De «Jacob le menteur» à Bernie le «baratineur»
«Génie» de la finance et jovial partenaire de golf de célébrités de la jet-set mondiale, il avait conquis au fil des années la confiance des plus riches investisseurs : des particuliers fortunés, des fonds d'investissement et de grandes institutions financières internationales. Considéré comme l'un des gourous de Wall Street, ce courtier américain à l'allure bienveillante était avant tout une légende aux Etats-Unis. Sa montée fulgurante n'a soulevé aucun doute sur la nature de ses affaires. Bien au contraire. Sa présidence du Nasdaq, après en avoir révolutionné le fonctionnement, était l'illustration de son doigté.
Les plus riches juifs américains, de vieilles familles de Long Islan et de Floride, étaient souvent démarchés par un «makher» (un terme yiddish pour désigner un homme important) qui leur vantait les mérites du fonds Madoff et expliquait qu'il leur servirait
d'intermédiaire auprès de l'influent M. Madoff. Pour vendre ses prestations et son fabuleux rendement garanti jusqu'à 11% par an,
M. Madoff mettait en avant ses valeurs d'équité et de haute éthique. Cependant, sa mystérieuse méthode d'investissement et le personnage lui-même étaient à l'origine de nombreuses rumeurs. Comment de tels rendements étaient-ils possibles ? Où allait l'argent ? M. Madoff, à qui l'on connaissait plusieurs propriétés immobilières et un yacht aux Bahamas, mais dont la fortune restait discrète, était-il si «éthique» ? La US Securities and Exchange Commission (SEC), gendarme de la Bourse, avait enquêté à plusieurs reprises sur les étonnants rendements de l'homme d'affaires, sans jamais rien mettre au jour. Pourtant, Harry Markopolos, un concurrent de Bernard Madoff Investment Securities (BMIS), avait donné l'alerte dès 1999, en avisant lui-même la SEC. Car, même en période de recul boursier, le fonds Madoff affichait des résultats exceptionnels. De 1996 à 2008, il n'a officiellement connu que cinq mois négatifs. Non seulement les intérêts offerts par BMIS étaient très avantageux, mais ses commissions, calculées non pas sur les montants gérés mais sur les transactions effectuées, étaient très en dessous de celles pratiquées ailleurs. Il semble que le mariage de la nièce de Madoff avec un ancien fonctionnaire de la SEC pourrait avoir un lien sur le comportement des autorités. Cela n'a inquiété personne. En tout cas pas la SEC. Sinon comment expliquer que, malgré trois enquêtes en huit ans, malgré le fait que BMIS avait cessé d'être enregistré auprès d'elle depuis septembre 2006, elle n'a jamais rien vu ? Mieux, elle avait nommé M. Madoff membre
de son comité sur la structure des marchés…
Sur la chaîne de télévision américaine CNBC, les commentateurs se déchaînaient. Seule la «relation consanguine» entre Bernie Madoff, ex-patron du Nasdaq, la Bourse des valeurs technologiques, et les dirigeants de la SEC explique leur exceptionnelle bienveillance, affirme-t-on.

__Les lignes__.

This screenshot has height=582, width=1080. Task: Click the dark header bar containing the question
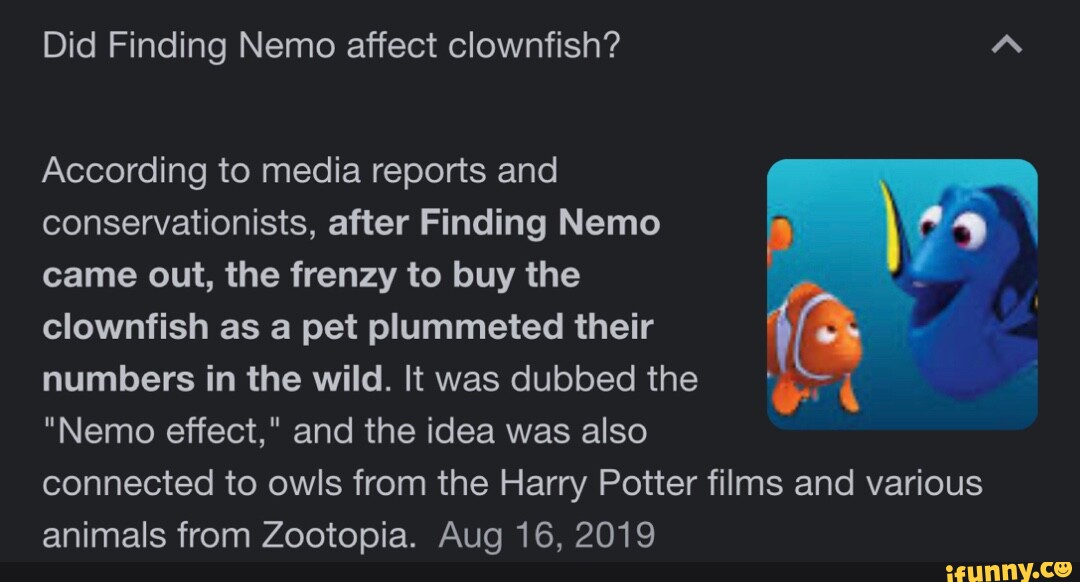(x=540, y=44)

__Consigne A__.
Répondez à ces questions à partir du texte sur Madoff :
(i) Jusqu'à quel rendement annuel garanti le fonds Madoff était-il vanté ?
(ii) En quelle année Harry Markopolos avait-il alerté la SEC ?
(iii) Sur quelle chaîne de télévision les commentateurs se déchaînaient-ils ?
__Consigne B__.
Rédigez la suite du texte sur Madoff après sa dernière phrase.

__Réponse attendue A__.
(i) Jusqu'à 11 % par an.
(ii) En 1999.
(iii) Sur CNBC.

__Réponse attendue B__.
Comment a-t-il escroqué ses clients ?
M. Madoff recevait par le biais de son fonds (BMIS) des capitaux à gérer qu'il investissait dans des hedge funds (fonds d'investissement à risque), dont la performance était réputée supérieure à la moyenne. Lorsque la performance n'était pas au rendez-vous, au lieu de diminuer le rendement distribué aux investisseurs, il prenait tout simplement l'argent des nouveaux investisseurs et l'utilisait pour payer les anciens. De ce fait, il donnait l'impression d'une performance exceptionnelle, sur la base de laquelle il attirait de plus en plus d'investisseurs, mais, année après année, il dilapidait le capital que ceux-ci lui avaient confié. Pour ses clients les plus fortunés, «Bernie» avait créé une «liste A», génératrice de rapports encore plus élevés, mais pour laquelle la mise était plus conséquente. Pour les appâter, ses courtiers «ratissaient» les country clubs et les golfs les plus huppés. Là, ils expliquaient que seule
leur relation personnelle avec M. Madoff pouvait leur en ouvrir l'accès. Ensuite, ce dernier avait sa manière d'instiller la confiance.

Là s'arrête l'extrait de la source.